Please rewrite the entries below with "GUI agent" replaced by "interface agent" wherever it occurs, keeping everything else the same.

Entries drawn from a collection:
****************

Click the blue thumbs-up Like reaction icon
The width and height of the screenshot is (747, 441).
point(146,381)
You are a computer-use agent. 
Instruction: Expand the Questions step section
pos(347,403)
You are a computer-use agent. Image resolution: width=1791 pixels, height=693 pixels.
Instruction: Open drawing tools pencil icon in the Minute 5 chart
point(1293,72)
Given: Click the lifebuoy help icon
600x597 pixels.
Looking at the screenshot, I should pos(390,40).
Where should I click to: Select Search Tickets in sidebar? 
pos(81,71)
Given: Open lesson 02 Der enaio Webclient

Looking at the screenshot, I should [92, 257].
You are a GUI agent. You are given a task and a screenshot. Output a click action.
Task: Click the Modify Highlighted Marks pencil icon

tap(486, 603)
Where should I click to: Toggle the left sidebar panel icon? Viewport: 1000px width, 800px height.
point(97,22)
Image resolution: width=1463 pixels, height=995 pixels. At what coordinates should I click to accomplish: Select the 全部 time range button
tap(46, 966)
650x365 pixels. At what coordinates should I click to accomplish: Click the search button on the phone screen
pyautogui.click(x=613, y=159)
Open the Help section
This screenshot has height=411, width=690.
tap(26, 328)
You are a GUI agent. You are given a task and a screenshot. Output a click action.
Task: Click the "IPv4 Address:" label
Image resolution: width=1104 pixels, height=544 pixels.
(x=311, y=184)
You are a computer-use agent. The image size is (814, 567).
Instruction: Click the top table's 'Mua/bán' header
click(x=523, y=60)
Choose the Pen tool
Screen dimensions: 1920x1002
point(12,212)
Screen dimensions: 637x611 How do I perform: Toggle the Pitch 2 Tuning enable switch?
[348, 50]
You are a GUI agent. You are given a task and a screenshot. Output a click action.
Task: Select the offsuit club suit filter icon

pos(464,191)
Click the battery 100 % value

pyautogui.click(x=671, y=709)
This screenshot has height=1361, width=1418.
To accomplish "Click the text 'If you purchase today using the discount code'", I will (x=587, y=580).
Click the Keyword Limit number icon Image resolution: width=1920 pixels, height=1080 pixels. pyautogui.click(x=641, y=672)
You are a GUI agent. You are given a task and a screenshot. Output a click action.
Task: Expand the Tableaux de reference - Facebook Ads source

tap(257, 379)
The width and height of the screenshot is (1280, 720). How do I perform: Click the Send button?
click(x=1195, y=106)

****************

EXERCISE ANSWER:
Click the blue thumbs-up Like reaction icon
The width and height of the screenshot is (747, 441).
point(146,381)
You are a computer-use agent. 
Instruction: Expand the Questions step section
pos(347,403)
You are a computer-use agent. Image resolution: width=1791 pixels, height=693 pixels.
Instruction: Open drawing tools pencil icon in the Minute 5 chart
point(1293,72)
Given: Click the lifebuoy help icon
600x597 pixels.
Looking at the screenshot, I should pos(390,40).
Where should I click to: Select Search Tickets in sidebar? 
pos(81,71)
Given: Open lesson 02 Der enaio Webclient

Looking at the screenshot, I should [92, 257].
You are a interface agent. You are given a task and a screenshot. Output a click action.
Task: Click the Modify Highlighted Marks pencil icon

tap(486, 603)
Where should I click to: Toggle the left sidebar panel icon? Viewport: 1000px width, 800px height.
point(97,22)
Image resolution: width=1463 pixels, height=995 pixels. At what coordinates should I click to accomplish: Select the 全部 time range button
tap(46, 966)
650x365 pixels. At what coordinates should I click to accomplish: Click the search button on the phone screen
pyautogui.click(x=613, y=159)
Open the Help section
This screenshot has height=411, width=690.
tap(26, 328)
You are a interface agent. You are given a task and a screenshot. Output a click action.
Task: Click the "IPv4 Address:" label
Image resolution: width=1104 pixels, height=544 pixels.
(x=311, y=184)
You are a computer-use agent. The image size is (814, 567).
Instruction: Click the top table's 'Mua/bán' header
click(x=523, y=60)
Choose the Pen tool
Screen dimensions: 1920x1002
point(12,212)
Screen dimensions: 637x611 How do I perform: Toggle the Pitch 2 Tuning enable switch?
[348, 50]
You are a interface agent. You are given a task and a screenshot. Output a click action.
Task: Select the offsuit club suit filter icon

pos(464,191)
Click the battery 100 % value

pyautogui.click(x=671, y=709)
This screenshot has height=1361, width=1418.
To accomplish "Click the text 'If you purchase today using the discount code'", I will (x=587, y=580).
Click the Keyword Limit number icon Image resolution: width=1920 pixels, height=1080 pixels. pyautogui.click(x=641, y=672)
You are a interface agent. You are given a task and a screenshot. Output a click action.
Task: Expand the Tableaux de reference - Facebook Ads source

tap(257, 379)
The width and height of the screenshot is (1280, 720). How do I perform: Click the Send button?
click(x=1195, y=106)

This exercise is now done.